これがあたしの王道ファンタジー! 〜愛と勇気と装備変更と〜

プリティナスコ

前略、あたしと銃士と魔術師と

「イケメンだぁーー!」


 ネオスティアにきてからというもの、癖の強い人ばっかりだったあたしの目に突然現れたイケメン。いやまて、可愛いノノちゃんは大分失礼だったし、キレイなナナさんは抜けてるところがあった。リッカはアホだし、孤高なる暗黒騎士は人かどうかわからないし、ギンはパツキンの不良だし、極めつけに見た目だけメイド(悪魔)のリリアン。
 あたしはこれまで関わった人達を頭の中で並べてく、みんなどこかしらに問題を抱えている。ただのイケメンなんてありえない。そうありえないのだ。


「ありがとございます。セツナさんも可愛らしいですよ。」


 対応まで……完璧……!!


「ごめん、取り乱した。今までのちょっと飛んじゃってる人としか会わなかったからさ……」


「それは……」


 心配するようなラルム君の声。よかった、普通の会話だ。


「お待ちなさい。」


 突然のリリアン、今はこのまともな会話を続けたい。


「飛んじゃってる人達しか?私がいるでしょう。貴方を特訓してあげ、料理を振る舞い、見た目麗しい完璧なメイドの私が。」


 特訓(拷問)料理(拷問)見た目麗しい完璧メイド(服装だけ、枷、鎖付き)正直1番ヤバイ奴である。


「正直1番ヤバイ奴である。」


「フッ!」


 〜〜〜〜〜〜っ!!!ついでてしまった心の声に、あたしの足の小指を全力で踏みぬくリリアン。
 こ、声が…でない……!


「もう1度聞きます。完璧なメイドな?」


 悪いけど……!あたしには……!譲れないものがある……!


「ラルム君にメイド服を着せたほうがいいメイドになると思うよ!!」


「セツナさん!?」


「わかりました。久しぶりにコイツを味わいたいようですね。」


 どこからか、あの黒い大剣を取り出すリリアン。あ、死んだ。


「待って下さい!セツナさん!リリアンさん!」


 止めに入ってくれるラルム君、あまりに常識的な対応に忘れかけてた常識が蘇る。争い、良くない!


「覚えてなさい。

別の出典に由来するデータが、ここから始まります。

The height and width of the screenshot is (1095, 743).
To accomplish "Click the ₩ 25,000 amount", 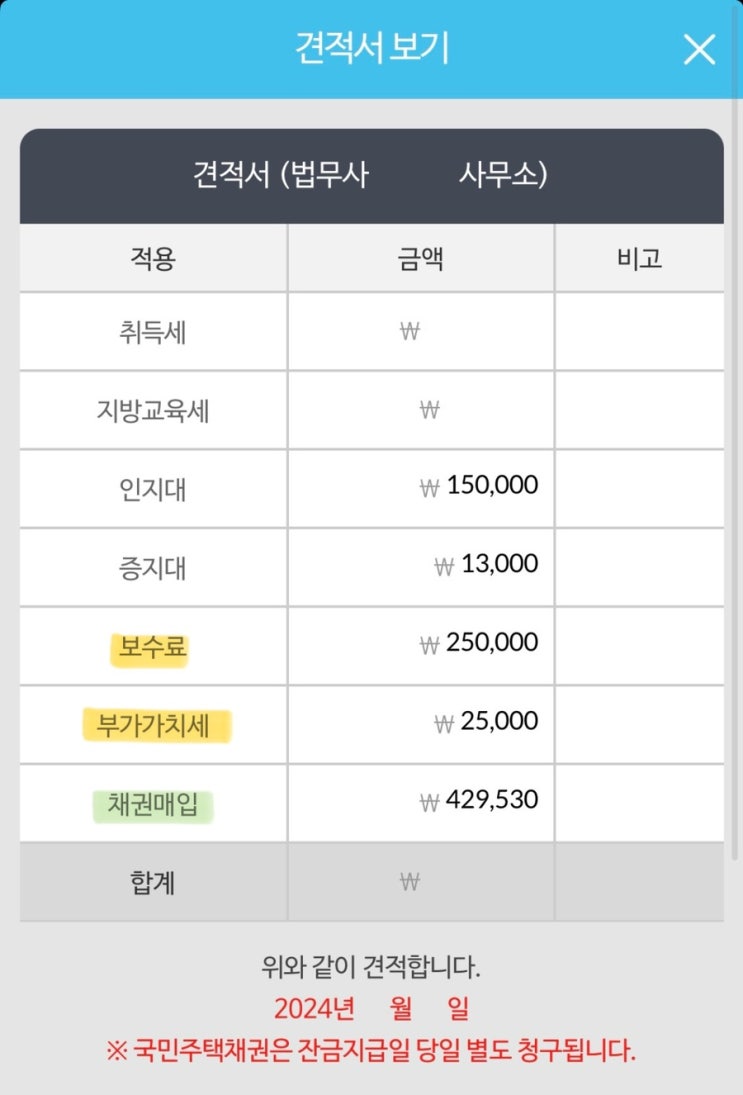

」


 と言葉を残してどこかに行くリリアン。一度命の危機は去ったようだ。


「ありがとうラルム君、今度メイド服で嫁に来てくれる?」


「嫌ですよ!?」


 振られた、おい天使、ハーレム作れないぞ。


「い、依頼の話しをしますね。」


 話題を変えられる、そうだこんな茶番で時間を使うわけにはいかない。
 依頼は簡単な内容だった。この街の近くにあまり盛んではない魔法『召喚術』について書かれた遺跡があるらしい。
 『召喚術』はラルム君の専攻している魔法らしい。


「学園の方が休みの内に研究を進めておきたいんです」


「魔法の学園かぁ、いつか見てみたいな。」


「いつでも案内しますよ。」


 ありがと、それでその遺跡での調査に一緒に戦うメンバーが必要らしい。報酬は非常に少ないが遺跡内や道中で好きに採取することがパーティー名義でできるらしい。


「依頼というよりは一緒に遺跡調査しませんか?という誘いみたいなものですね。」


「なるほど、願ったりだよ。」


 こちらとしても、いろいろ見て回れるのはいい経験になるだろう。ただ戦力的にあたし護衛できるかな?


「話しは聞かせてもらった!」


 バン!と扉が開かれる。リッカ?


「あたしも行くよ!遺跡調査!」


 それは嬉しいけど……


「大丈夫?悪人とかいないけど」


「賞金稼ぎは引退したわ……」


 うん、情けない。まぁでもリッカ強いしこちらとしてもありがたい。ついでに護身術とか教えてほしいけど。


「よろしくね!ラルム!」


「よろしくお願いしますね。えっとリッカさん?」


 すぐさま打ち解ける。これで万全かな?


「そんじゃいっちょいきますかー!」


 掛け声と共に、あたし達は初めてのクエストに挑むのだった。